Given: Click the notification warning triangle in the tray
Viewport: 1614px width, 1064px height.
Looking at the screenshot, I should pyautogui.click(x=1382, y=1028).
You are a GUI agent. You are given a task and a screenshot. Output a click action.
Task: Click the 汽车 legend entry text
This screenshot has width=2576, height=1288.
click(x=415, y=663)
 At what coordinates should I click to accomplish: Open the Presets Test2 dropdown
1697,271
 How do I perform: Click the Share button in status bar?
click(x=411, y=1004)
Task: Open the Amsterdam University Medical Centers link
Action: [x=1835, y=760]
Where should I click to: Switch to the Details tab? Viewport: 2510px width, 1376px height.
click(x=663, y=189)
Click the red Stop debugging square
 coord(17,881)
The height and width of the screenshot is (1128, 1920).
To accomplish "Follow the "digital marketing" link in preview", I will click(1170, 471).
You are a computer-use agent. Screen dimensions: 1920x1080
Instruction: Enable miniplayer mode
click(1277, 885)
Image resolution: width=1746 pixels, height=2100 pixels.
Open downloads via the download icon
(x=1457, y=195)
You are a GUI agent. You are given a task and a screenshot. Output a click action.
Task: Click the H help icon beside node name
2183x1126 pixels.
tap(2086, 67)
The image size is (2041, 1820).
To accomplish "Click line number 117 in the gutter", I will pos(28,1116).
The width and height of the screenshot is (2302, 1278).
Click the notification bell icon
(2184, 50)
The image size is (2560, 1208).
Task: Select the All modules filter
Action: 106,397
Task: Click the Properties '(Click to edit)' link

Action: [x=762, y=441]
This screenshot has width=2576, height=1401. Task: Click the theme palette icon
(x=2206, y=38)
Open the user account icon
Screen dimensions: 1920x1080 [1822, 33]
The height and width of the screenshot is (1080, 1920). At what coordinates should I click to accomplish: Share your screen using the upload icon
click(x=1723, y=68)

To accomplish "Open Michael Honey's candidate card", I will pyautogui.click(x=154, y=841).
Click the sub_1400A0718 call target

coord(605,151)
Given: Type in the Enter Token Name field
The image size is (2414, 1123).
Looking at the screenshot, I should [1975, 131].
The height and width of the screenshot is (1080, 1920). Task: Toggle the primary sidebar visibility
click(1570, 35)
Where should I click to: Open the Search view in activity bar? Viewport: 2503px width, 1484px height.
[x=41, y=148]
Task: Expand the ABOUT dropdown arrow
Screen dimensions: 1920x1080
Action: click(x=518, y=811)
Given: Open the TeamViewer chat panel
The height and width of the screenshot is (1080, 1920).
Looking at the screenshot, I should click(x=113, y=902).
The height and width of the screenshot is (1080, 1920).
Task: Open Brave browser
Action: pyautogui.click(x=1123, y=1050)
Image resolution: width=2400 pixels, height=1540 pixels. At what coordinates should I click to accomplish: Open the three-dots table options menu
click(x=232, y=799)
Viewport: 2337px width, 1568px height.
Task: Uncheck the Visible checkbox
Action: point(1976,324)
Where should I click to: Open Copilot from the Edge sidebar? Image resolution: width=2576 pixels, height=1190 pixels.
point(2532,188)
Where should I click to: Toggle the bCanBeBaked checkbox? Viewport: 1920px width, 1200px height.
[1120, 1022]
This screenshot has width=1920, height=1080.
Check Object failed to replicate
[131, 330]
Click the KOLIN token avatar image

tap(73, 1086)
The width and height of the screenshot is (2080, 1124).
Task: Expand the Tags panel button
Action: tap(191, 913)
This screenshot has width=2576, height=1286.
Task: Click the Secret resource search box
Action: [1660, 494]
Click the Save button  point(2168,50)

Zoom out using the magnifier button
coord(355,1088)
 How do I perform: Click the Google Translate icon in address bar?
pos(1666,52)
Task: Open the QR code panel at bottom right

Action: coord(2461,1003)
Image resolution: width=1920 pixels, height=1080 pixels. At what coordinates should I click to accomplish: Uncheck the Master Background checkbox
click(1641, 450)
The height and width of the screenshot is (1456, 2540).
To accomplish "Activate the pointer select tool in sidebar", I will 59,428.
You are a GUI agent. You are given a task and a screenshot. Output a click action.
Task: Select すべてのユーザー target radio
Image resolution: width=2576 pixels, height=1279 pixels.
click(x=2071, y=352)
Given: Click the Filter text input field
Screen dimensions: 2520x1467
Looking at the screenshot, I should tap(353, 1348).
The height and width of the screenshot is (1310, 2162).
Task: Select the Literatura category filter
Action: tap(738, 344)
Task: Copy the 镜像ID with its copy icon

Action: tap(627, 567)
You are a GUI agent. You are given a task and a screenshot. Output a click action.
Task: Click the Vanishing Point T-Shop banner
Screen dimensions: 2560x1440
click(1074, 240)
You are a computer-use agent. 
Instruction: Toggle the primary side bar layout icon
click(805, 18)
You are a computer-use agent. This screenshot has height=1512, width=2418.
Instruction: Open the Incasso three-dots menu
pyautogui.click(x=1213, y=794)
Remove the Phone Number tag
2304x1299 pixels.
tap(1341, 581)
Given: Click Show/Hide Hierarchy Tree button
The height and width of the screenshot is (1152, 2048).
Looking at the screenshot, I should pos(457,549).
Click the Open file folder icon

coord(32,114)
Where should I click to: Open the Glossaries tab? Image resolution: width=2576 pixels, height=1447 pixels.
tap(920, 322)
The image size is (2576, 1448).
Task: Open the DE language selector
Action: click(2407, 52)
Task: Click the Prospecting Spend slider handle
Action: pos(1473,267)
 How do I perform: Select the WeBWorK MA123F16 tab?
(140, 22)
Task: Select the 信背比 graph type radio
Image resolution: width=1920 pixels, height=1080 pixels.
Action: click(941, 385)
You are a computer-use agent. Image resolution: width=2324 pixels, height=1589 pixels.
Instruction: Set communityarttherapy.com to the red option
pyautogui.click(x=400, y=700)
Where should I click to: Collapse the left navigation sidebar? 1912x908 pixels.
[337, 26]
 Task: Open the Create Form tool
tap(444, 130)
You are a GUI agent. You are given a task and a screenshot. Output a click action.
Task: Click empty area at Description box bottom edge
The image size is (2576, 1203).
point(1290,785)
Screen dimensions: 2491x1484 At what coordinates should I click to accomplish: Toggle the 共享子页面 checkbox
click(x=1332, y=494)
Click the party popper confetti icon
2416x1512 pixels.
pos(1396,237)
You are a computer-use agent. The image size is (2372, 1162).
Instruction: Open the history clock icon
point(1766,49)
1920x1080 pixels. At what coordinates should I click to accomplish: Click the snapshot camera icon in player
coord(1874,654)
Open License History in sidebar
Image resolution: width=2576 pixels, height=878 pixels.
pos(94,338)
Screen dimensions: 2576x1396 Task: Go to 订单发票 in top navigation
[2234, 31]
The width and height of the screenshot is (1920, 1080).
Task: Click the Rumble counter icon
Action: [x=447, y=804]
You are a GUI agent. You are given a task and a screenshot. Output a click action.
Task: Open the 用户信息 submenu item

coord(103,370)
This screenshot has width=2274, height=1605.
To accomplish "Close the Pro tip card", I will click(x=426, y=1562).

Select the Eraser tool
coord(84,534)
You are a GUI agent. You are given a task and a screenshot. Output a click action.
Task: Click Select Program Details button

_Task details_
Send back the whole listing, exactly as written.

_Finished task_
Given: Click the notification warning triangle in the tray
Viewport: 1614px width, 1064px height.
Looking at the screenshot, I should pyautogui.click(x=1382, y=1028).
You are a GUI agent. You are given a task and a screenshot. Output a click action.
Task: Click the 汽车 legend entry text
This screenshot has width=2576, height=1288.
click(x=415, y=663)
 At what coordinates should I click to accomplish: Open the Presets Test2 dropdown
1697,271
 How do I perform: Click the Share button in status bar?
click(x=411, y=1004)
Task: Open the Amsterdam University Medical Centers link
Action: [x=1835, y=760]
Where should I click to: Switch to the Details tab? Viewport: 2510px width, 1376px height.
click(x=663, y=189)
Click the red Stop debugging square
 coord(17,881)
The height and width of the screenshot is (1128, 1920).
To accomplish "Follow the "digital marketing" link in preview", I will click(1170, 471).
You are a computer-use agent. Screen dimensions: 1920x1080
Instruction: Enable miniplayer mode
click(1277, 885)
Image resolution: width=1746 pixels, height=2100 pixels.
Open downloads via the download icon
(x=1457, y=195)
You are a GUI agent. You are given a task and a screenshot. Output a click action.
Task: Click the H help icon beside node name
2183x1126 pixels.
tap(2086, 67)
The image size is (2041, 1820).
To accomplish "Click line number 117 in the gutter", I will pos(28,1116).
The width and height of the screenshot is (2302, 1278).
Click the notification bell icon
(2184, 50)
The image size is (2560, 1208).
Task: Select the All modules filter
Action: 106,397
Task: Click the Properties '(Click to edit)' link

Action: [x=762, y=441]
This screenshot has width=2576, height=1401. Task: Click the theme palette icon
(x=2206, y=38)
Open the user account icon
Screen dimensions: 1920x1080 [1822, 33]
The height and width of the screenshot is (1080, 1920). At what coordinates should I click to accomplish: Share your screen using the upload icon
click(x=1723, y=68)

To accomplish "Open Michael Honey's candidate card", I will pyautogui.click(x=154, y=841).
Click the sub_1400A0718 call target

coord(605,151)
Given: Type in the Enter Token Name field
The image size is (2414, 1123).
Looking at the screenshot, I should [1975, 131].
The height and width of the screenshot is (1080, 1920). Task: Toggle the primary sidebar visibility
click(1570, 35)
Where should I click to: Open the Search view in activity bar? Viewport: 2503px width, 1484px height.
[x=41, y=148]
Task: Expand the ABOUT dropdown arrow
Screen dimensions: 1920x1080
Action: click(x=518, y=811)
Given: Open the TeamViewer chat panel
The height and width of the screenshot is (1080, 1920).
Looking at the screenshot, I should click(x=113, y=902).
The height and width of the screenshot is (1080, 1920).
Task: Open Brave browser
Action: pyautogui.click(x=1123, y=1050)
Image resolution: width=2400 pixels, height=1540 pixels. At what coordinates should I click to accomplish: Open the three-dots table options menu
click(x=232, y=799)
Viewport: 2337px width, 1568px height.
Task: Uncheck the Visible checkbox
Action: point(1976,324)
Where should I click to: Open Copilot from the Edge sidebar? Image resolution: width=2576 pixels, height=1190 pixels.
point(2532,188)
Where should I click to: Toggle the bCanBeBaked checkbox? Viewport: 1920px width, 1200px height.
[1120, 1022]
This screenshot has width=1920, height=1080.
Check Object failed to replicate
[131, 330]
Click the KOLIN token avatar image

tap(73, 1086)
The width and height of the screenshot is (2080, 1124).
Task: Expand the Tags panel button
Action: tap(191, 913)
This screenshot has width=2576, height=1286.
Task: Click the Secret resource search box
Action: [1660, 494]
Click the Save button  point(2168,50)

Zoom out using the magnifier button
coord(355,1088)
 How do I perform: Click the Google Translate icon in address bar?
pos(1666,52)
Task: Open the QR code panel at bottom right

Action: coord(2461,1003)
Image resolution: width=1920 pixels, height=1080 pixels. At what coordinates should I click to accomplish: Uncheck the Master Background checkbox
click(1641, 450)
The height and width of the screenshot is (1456, 2540).
To accomplish "Activate the pointer select tool in sidebar", I will 59,428.
You are a GUI agent. You are given a task and a screenshot. Output a click action.
Task: Select すべてのユーザー target radio
Image resolution: width=2576 pixels, height=1279 pixels.
click(x=2071, y=352)
Given: Click the Filter text input field
Screen dimensions: 2520x1467
Looking at the screenshot, I should tap(353, 1348).
The height and width of the screenshot is (1310, 2162).
Task: Select the Literatura category filter
Action: tap(738, 344)
Task: Copy the 镜像ID with its copy icon

Action: tap(627, 567)
You are a GUI agent. You are given a task and a screenshot. Output a click action.
Task: Click the Vanishing Point T-Shop banner
Screen dimensions: 2560x1440
click(1074, 240)
You are a computer-use agent. 
Instruction: Toggle the primary side bar layout icon
click(805, 18)
You are a computer-use agent. This screenshot has height=1512, width=2418.
Instruction: Open the Incasso three-dots menu
pyautogui.click(x=1213, y=794)
Remove the Phone Number tag
2304x1299 pixels.
tap(1341, 581)
Given: Click Show/Hide Hierarchy Tree button
The height and width of the screenshot is (1152, 2048).
Looking at the screenshot, I should pos(457,549).
Click the Open file folder icon

coord(32,114)
Where should I click to: Open the Glossaries tab? Image resolution: width=2576 pixels, height=1447 pixels.
tap(920, 322)
The image size is (2576, 1448).
Task: Open the DE language selector
Action: click(2407, 52)
Task: Click the Prospecting Spend slider handle
Action: pos(1473,267)
 How do I perform: Select the WeBWorK MA123F16 tab?
(140, 22)
Task: Select the 信背比 graph type radio
Image resolution: width=1920 pixels, height=1080 pixels.
Action: click(941, 385)
You are a computer-use agent. Image resolution: width=2324 pixels, height=1589 pixels.
Instruction: Set communityarttherapy.com to the red option
pyautogui.click(x=400, y=700)
Where should I click to: Collapse the left navigation sidebar? 1912x908 pixels.
[337, 26]
 Task: Open the Create Form tool
tap(444, 130)
You are a GUI agent. You are given a task and a screenshot. Output a click action.
Task: Click empty area at Description box bottom edge
The image size is (2576, 1203).
point(1290,785)
Screen dimensions: 2491x1484 At what coordinates should I click to accomplish: Toggle the 共享子页面 checkbox
click(x=1332, y=494)
Click the party popper confetti icon
2416x1512 pixels.
pos(1396,237)
You are a computer-use agent. The image size is (2372, 1162).
Instruction: Open the history clock icon
point(1766,49)
1920x1080 pixels. At what coordinates should I click to accomplish: Click the snapshot camera icon in player
coord(1874,654)
Open License History in sidebar
Image resolution: width=2576 pixels, height=878 pixels.
pos(94,338)
Screen dimensions: 2576x1396 Task: Go to 订单发票 in top navigation
[2234, 31]
The width and height of the screenshot is (1920, 1080).
Task: Click the Rumble counter icon
Action: [x=447, y=804]
You are a GUI agent. You are given a task and a screenshot. Output a click action.
Task: Open the 用户信息 submenu item

coord(103,370)
This screenshot has width=2274, height=1605.
To accomplish "Close the Pro tip card", I will click(x=426, y=1562).

Select the Eraser tool
coord(84,534)
You are a GUI agent. You are given a task and a screenshot. Output a click action.
Task: Click Select Program Details button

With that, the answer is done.